Falcons VP of player personnel details his experience during one of the league's craziest weeks


Editor's Note: This story is the second in's "Road to the Draft" series.

The series will give behind-the-scenes looks at the Falcons evaluation and scouting process leading up to the NFL Draft on April 28-30.

INDIANAPOLIS – Kyle Smith woke up Thursday morning in a city that never sleeps. At least for a week in early March, anyway.

The NFL Scouting Combine keeps Indianapolis up all night during an offseason tentpole event where the NFL Draft takes center stage just two weeks before free agency begins, with business getting done in meeting rooms, on Lucas Oil Stadium turf and in its suites, in downtown restaurants and bars that close just before sun-up.

The city's still buzzing just after 10:30 p.m., but all is quiet in this deep recess of the Conrad Hotel when the Falcons VP of player personnel walks through the door.
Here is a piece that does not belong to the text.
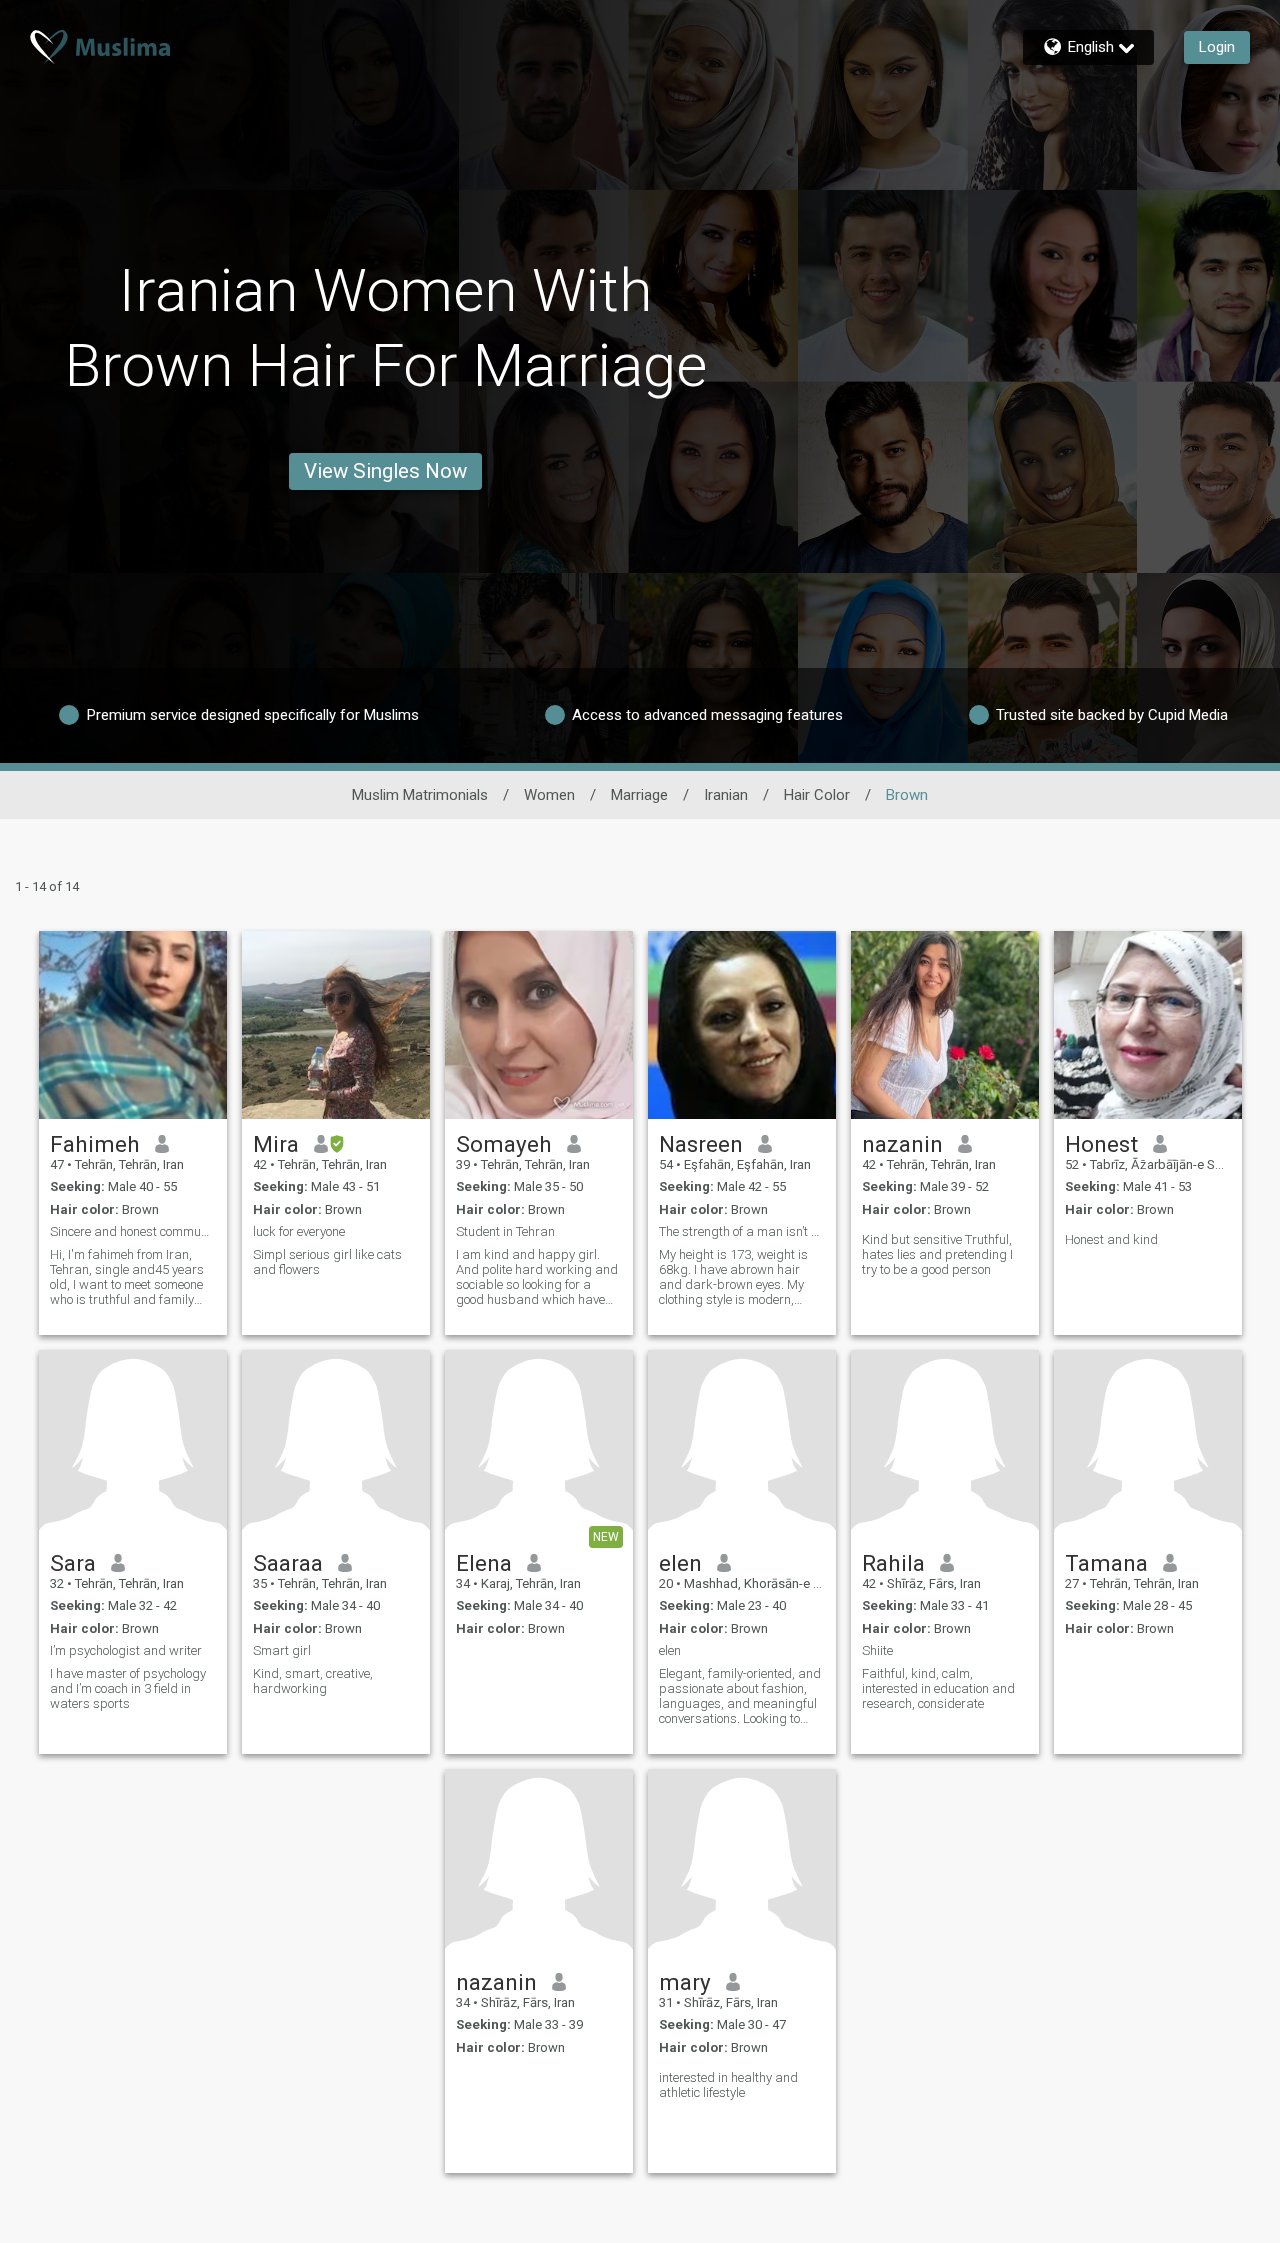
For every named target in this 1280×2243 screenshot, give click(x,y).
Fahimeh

Smith enters looking both drained and wide awake, physically exhausted with a mind in hyperdrive, still processing all the information gathered over the previous 16 hours.


It has been a quite a day, one he won't extend by joining the nightlife scene. Smith is ready to turn in, a smart move considering he'll be involved in 13 straight prospect interviews and roughly seven hours of combine workouts the following day.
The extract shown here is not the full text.